Moving to the domestic market, 19 scrips of the 30-share Sensex pack ended higher while 11 finished with losses.
Major gainers from the Sensex pack were Gail India (5.02 percent), Hindalco Ind (3.98 percent), ONGC (2.92 percent), Sterlite Ind (2.91 percent), HDFC Bank (2.70 percent), CIL (2.62 percent), ICICI Bank (2.37 percent), L&T (2.09 percent), Tata Steel (1.99 percent), Tata Power (1.74 percent), Infosys (1.25 percent) and SBI (1.04 percent).
However, Tata Motors dropped by 2.16 percent, followed by Hero MotoCorp (1.95 percent), Bharti Airtel (1.77 percent), HUL (1.34 percent), RIL (1.24 percent) and Maruti Suzuki (1.04 percent).

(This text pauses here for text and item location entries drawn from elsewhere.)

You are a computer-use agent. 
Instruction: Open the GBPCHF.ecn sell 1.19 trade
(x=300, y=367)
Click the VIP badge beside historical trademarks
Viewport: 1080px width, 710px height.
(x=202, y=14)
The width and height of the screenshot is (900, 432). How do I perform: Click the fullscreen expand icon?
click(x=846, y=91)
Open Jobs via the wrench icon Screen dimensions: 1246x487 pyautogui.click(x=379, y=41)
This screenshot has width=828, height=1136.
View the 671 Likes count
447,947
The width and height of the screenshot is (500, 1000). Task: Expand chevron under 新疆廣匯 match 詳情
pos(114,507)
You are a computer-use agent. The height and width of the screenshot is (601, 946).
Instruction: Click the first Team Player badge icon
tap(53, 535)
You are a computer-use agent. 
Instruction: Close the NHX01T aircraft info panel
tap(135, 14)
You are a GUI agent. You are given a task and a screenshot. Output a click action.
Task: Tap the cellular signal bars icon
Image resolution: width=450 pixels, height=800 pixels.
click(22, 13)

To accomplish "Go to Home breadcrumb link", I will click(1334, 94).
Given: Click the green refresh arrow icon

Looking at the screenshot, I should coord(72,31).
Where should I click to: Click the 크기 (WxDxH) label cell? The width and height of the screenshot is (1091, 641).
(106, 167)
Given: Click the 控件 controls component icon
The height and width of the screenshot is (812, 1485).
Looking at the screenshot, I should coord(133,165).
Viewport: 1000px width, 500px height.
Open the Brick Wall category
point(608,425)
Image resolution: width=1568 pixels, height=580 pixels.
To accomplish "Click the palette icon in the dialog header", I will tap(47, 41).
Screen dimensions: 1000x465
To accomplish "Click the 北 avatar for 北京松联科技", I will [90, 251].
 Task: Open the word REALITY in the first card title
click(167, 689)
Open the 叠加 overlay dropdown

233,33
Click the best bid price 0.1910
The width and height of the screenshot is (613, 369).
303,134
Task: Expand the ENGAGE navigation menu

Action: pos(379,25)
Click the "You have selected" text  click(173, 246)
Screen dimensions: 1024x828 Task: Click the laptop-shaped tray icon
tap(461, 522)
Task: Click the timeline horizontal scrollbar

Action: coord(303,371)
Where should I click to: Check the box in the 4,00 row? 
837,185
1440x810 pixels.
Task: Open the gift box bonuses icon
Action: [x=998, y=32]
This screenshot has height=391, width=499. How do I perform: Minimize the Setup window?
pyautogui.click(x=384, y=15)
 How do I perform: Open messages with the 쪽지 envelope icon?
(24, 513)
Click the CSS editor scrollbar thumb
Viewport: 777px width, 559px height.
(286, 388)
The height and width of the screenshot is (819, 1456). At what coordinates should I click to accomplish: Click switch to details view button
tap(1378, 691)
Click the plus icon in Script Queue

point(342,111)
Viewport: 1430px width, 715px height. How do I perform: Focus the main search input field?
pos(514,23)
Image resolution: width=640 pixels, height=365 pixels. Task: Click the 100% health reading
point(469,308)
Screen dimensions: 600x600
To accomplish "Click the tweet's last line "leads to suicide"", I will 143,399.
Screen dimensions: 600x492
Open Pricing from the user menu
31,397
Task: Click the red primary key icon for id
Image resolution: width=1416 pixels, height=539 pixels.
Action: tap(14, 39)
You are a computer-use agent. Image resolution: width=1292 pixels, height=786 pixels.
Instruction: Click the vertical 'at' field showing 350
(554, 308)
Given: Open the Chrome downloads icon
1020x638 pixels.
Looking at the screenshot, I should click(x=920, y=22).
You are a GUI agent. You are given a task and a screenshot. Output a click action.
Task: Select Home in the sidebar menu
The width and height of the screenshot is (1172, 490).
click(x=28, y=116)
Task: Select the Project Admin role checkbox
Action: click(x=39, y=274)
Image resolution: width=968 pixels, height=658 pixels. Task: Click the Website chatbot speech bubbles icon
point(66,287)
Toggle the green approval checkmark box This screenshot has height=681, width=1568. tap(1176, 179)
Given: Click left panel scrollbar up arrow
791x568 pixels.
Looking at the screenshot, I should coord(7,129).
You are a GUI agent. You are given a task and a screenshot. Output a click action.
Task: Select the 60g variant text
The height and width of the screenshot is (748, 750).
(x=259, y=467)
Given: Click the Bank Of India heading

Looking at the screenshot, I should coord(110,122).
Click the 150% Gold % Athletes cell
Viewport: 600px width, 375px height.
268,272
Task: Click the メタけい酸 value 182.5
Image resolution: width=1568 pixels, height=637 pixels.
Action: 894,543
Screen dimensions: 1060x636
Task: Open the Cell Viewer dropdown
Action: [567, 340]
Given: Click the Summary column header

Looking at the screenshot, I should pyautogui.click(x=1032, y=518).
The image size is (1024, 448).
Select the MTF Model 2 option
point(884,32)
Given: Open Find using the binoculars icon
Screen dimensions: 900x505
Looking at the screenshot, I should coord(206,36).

Among the sectoral indices, the S&P BSE-Metal rose by 2.69 percent, followed by S&P BSE-CG (2.17 percent), S&P BSE-CD (1.89 percent), S&P BSE-PSU (1.76 percent), S&P Bankex (1.66 percent), S&P BSE-IT (1.14 percent), S&P BSE-Realty (1.11 percent) and S&P BSE-Power (1.04 percent) and S&P BSE-Teck (1.03 percent).
Commenting on Nifty outlook, Rakesh Goel, Senior VP, Bonanza Portfolio said: "If in coming week, Nifty sustains above 5700, further recovery is likely. In coming week, 5700 shall be crucial deciding level in near term, and index is likely to witness further buying above this level."
Total market breadth turned higher as 1,625 stocks ended higher while 1,149 closed lower. Total turnover shot up to Rs 3,099.92 crore from Rs 1,661.57 crore on Tuesday.
Meanwhile, FIIs injected Rs 538.27 crore on Tuesday, as per provisional data with stock exchanges.